Once, long ago, you could join an MBA class and everyone would be from the same country. That seems unthinkable now. And to illustrate the international nature of today's top MBA courses, only one of this year's short-listed MBA Student of the Year finalists originally comes from Britain - and even he has been abroad for 11 years.
This is the ninth year of the competition, run jointly by The Independent and the Association of MBAs (AMBA). It is designed to highlight the value of the MBA, both to business and to individuals looking for ways of developing their careers. Academic achievement is important, but the short-listed students must have made a higher than normal contribution to their course. They have to be all-rounders who can keep up morale: MBA ambassadors.
The finalists are nominated from students at AMBA's accredited business schools, half of which are now situated abroad. "We were overwhelmed by the amount of interest shown in the award this year," says Jeanette Purcell, chief executive of AMBA. "In particular, we were pleased to see an increase in the diversity of business schools entering students for the competition.
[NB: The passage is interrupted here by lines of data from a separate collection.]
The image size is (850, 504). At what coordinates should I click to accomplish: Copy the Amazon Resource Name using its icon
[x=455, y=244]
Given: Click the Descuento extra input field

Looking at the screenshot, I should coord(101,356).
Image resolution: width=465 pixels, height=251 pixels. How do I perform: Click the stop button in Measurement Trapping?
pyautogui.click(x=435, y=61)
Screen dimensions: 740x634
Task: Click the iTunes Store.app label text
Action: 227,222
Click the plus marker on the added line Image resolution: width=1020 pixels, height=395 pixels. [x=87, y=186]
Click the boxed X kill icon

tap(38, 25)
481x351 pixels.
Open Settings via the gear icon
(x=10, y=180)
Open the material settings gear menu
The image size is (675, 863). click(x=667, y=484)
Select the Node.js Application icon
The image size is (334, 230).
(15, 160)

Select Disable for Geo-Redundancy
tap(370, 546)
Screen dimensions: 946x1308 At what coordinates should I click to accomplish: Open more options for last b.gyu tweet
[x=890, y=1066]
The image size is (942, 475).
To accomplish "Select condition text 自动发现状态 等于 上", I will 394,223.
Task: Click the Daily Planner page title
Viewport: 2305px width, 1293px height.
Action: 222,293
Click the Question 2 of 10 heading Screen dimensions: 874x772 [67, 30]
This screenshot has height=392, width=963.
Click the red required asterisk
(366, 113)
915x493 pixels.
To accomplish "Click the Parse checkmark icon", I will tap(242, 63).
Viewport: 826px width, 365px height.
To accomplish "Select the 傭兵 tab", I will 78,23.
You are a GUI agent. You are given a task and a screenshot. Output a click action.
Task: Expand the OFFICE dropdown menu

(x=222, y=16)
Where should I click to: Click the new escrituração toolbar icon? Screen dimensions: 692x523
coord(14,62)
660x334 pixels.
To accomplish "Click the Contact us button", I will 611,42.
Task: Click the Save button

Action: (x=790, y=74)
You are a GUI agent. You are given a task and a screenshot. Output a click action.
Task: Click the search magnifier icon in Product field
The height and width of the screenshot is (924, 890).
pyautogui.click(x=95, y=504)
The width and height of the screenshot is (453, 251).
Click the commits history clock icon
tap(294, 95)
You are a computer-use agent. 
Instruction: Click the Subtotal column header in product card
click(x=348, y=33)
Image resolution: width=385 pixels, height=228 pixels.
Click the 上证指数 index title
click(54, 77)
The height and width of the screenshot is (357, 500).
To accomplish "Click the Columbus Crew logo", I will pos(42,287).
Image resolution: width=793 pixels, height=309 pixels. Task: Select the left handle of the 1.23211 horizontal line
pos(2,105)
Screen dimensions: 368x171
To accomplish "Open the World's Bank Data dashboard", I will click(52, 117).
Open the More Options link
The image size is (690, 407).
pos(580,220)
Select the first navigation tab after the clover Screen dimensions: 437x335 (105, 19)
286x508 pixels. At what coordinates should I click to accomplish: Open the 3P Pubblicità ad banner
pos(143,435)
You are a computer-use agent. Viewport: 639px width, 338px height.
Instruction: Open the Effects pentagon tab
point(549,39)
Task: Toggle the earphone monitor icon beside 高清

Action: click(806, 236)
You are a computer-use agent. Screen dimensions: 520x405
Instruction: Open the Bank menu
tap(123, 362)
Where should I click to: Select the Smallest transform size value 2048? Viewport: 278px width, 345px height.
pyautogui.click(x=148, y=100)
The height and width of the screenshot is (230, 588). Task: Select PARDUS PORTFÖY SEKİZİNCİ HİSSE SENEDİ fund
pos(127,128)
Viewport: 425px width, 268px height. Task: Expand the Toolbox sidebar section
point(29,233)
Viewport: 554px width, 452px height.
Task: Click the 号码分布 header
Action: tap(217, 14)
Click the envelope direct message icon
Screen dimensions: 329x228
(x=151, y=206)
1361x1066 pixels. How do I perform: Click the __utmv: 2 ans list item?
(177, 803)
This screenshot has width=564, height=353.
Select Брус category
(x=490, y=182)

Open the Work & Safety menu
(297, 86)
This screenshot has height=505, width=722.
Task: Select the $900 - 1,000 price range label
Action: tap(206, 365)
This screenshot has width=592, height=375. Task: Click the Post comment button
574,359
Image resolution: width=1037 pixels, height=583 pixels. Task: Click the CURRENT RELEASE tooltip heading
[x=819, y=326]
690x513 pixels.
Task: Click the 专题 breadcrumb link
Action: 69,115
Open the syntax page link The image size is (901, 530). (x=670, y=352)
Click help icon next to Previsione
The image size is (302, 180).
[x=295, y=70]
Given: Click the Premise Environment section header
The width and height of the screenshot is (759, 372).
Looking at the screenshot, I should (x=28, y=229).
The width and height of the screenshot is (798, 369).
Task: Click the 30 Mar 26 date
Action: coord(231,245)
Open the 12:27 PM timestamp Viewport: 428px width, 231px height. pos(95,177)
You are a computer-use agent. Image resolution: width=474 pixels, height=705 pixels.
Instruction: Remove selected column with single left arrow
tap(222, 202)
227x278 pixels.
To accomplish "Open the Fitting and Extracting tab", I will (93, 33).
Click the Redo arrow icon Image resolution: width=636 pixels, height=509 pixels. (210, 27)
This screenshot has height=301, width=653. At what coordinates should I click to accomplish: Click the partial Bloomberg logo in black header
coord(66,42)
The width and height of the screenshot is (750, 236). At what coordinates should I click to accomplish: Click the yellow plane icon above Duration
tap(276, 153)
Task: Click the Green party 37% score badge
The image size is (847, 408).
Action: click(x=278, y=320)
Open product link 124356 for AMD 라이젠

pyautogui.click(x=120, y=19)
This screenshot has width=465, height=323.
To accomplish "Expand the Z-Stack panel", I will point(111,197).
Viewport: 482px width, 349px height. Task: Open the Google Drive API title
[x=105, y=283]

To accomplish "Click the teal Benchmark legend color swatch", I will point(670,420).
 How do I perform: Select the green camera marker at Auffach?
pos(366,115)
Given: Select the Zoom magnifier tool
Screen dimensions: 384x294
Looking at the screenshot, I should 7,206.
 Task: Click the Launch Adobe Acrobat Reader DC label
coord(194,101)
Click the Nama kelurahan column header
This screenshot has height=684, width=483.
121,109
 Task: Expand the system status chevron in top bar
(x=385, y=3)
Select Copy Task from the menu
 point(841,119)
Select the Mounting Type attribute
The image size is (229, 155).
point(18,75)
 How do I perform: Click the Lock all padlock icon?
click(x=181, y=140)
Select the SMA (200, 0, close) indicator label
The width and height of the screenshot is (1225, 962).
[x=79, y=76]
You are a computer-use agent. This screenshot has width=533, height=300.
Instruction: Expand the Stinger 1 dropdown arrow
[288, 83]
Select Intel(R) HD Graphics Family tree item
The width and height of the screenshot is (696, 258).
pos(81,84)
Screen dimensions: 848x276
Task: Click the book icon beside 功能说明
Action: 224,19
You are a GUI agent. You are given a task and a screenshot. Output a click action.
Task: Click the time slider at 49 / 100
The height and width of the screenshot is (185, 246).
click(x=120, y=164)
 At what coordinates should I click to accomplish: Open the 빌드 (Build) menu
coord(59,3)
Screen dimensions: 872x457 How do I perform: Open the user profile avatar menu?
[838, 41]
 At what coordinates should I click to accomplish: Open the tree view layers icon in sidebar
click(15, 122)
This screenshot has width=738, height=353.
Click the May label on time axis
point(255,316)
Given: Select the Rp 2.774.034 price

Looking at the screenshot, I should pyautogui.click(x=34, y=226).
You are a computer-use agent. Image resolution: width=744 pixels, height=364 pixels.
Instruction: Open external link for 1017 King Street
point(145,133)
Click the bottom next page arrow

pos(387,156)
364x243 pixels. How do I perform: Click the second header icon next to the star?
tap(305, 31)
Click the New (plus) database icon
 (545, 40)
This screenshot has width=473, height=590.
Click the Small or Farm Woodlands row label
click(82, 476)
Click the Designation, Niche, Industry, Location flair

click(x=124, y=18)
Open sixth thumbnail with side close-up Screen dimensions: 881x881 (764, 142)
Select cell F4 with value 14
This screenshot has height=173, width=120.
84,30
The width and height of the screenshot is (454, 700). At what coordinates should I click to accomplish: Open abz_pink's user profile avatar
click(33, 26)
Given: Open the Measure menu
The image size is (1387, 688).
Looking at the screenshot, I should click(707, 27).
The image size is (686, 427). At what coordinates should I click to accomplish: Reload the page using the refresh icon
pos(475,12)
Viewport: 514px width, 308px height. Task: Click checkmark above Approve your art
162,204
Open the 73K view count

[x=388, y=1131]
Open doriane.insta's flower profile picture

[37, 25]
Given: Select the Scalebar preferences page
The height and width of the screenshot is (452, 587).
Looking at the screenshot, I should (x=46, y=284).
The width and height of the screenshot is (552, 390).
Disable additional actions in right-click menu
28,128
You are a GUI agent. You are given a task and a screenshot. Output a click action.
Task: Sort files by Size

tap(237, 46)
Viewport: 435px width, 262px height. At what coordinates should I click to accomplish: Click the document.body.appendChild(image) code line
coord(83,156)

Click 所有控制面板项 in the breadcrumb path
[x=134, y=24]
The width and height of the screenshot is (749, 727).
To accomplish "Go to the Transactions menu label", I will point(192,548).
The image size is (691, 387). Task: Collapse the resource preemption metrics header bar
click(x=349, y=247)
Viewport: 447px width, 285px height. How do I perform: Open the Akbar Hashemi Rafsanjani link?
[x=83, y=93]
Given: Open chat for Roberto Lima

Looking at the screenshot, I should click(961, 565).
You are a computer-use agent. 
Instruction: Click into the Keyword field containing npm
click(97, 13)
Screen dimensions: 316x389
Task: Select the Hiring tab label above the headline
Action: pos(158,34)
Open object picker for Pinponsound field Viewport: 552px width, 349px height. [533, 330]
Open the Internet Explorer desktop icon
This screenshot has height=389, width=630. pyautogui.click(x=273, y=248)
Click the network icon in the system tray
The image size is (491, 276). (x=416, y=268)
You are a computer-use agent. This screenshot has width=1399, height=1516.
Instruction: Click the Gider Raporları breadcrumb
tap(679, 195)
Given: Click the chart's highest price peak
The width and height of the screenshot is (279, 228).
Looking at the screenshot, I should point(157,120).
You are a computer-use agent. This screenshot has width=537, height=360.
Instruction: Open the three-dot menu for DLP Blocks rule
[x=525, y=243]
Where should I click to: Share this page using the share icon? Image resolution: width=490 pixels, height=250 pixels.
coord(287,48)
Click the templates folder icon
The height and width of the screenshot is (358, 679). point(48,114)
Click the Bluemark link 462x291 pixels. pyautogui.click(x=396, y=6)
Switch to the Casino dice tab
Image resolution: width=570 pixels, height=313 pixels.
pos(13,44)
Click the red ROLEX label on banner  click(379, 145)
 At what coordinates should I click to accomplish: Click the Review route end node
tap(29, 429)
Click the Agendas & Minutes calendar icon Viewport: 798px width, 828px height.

This reflects the international expansion of the association's accreditation service and the recognition of the MBA as the global standard for business leadership development.
"The shortlist of 10 were all interviewed by the judges, who were impressed by the high standard of candidates, their commitment to learning and the richness of their experiences as MBA students. The award is one of the ways in which we are able to advocate the benefits of the MBA and to champion the achievements of those schools that have had their MBA programmes accredited."
Joining Ms Purcell on the judging panel are Mary Jo Jacobi-Jephson, former vice president of external affairs at Shell; Roger Camrass, director of group at Fujitsu Services; and Barbara Stephens, chairperson of AMBA.
One of a growing numbers of Indians coming to Britain to study for an MBA, Madhav Bellamkonda, 28, has proved an outstanding student and has been nominated by the University of Strathclyde Graduate School of Business for this year's award. A full-time student, he comes from Bangalore and has proved to be an enthusiastic team player, initiating events for the benefit of students, the school and industry and at all time flying the flag for the MBA.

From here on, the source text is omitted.